[Begin Data rows]
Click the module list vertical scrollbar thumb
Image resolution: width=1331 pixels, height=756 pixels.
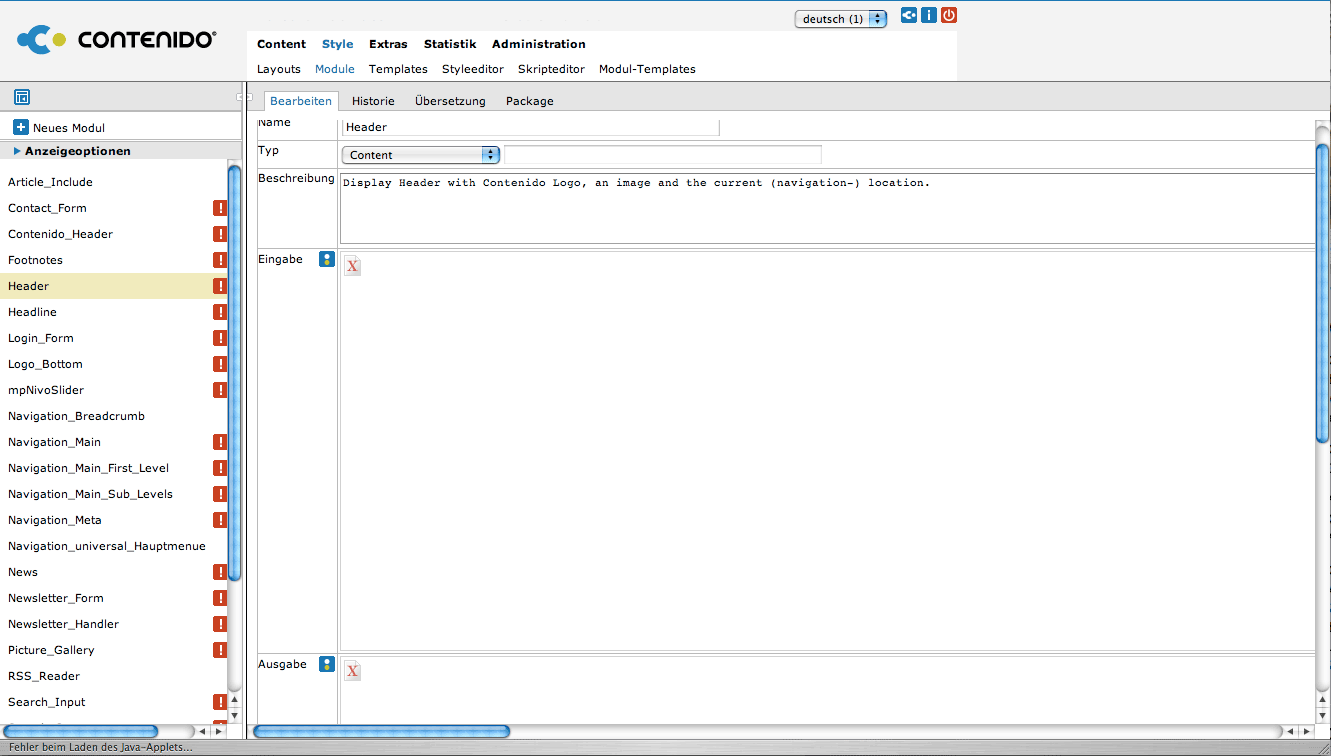(x=234, y=370)
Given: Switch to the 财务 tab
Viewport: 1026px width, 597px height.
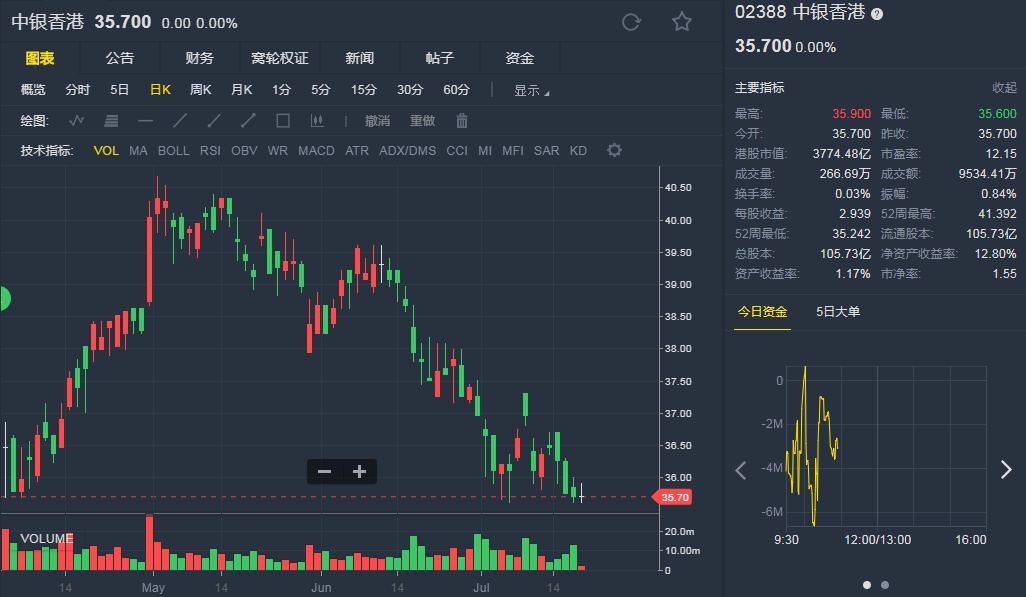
[End Data rows]
▶ **What you will do**: Copy out every line of the listing above word for word, leaving out the pictures.

▶ **Exercise output**:
Click the module list vertical scrollbar thumb
Image resolution: width=1331 pixels, height=756 pixels.
(x=234, y=370)
Given: Switch to the 财务 tab
Viewport: 1026px width, 597px height.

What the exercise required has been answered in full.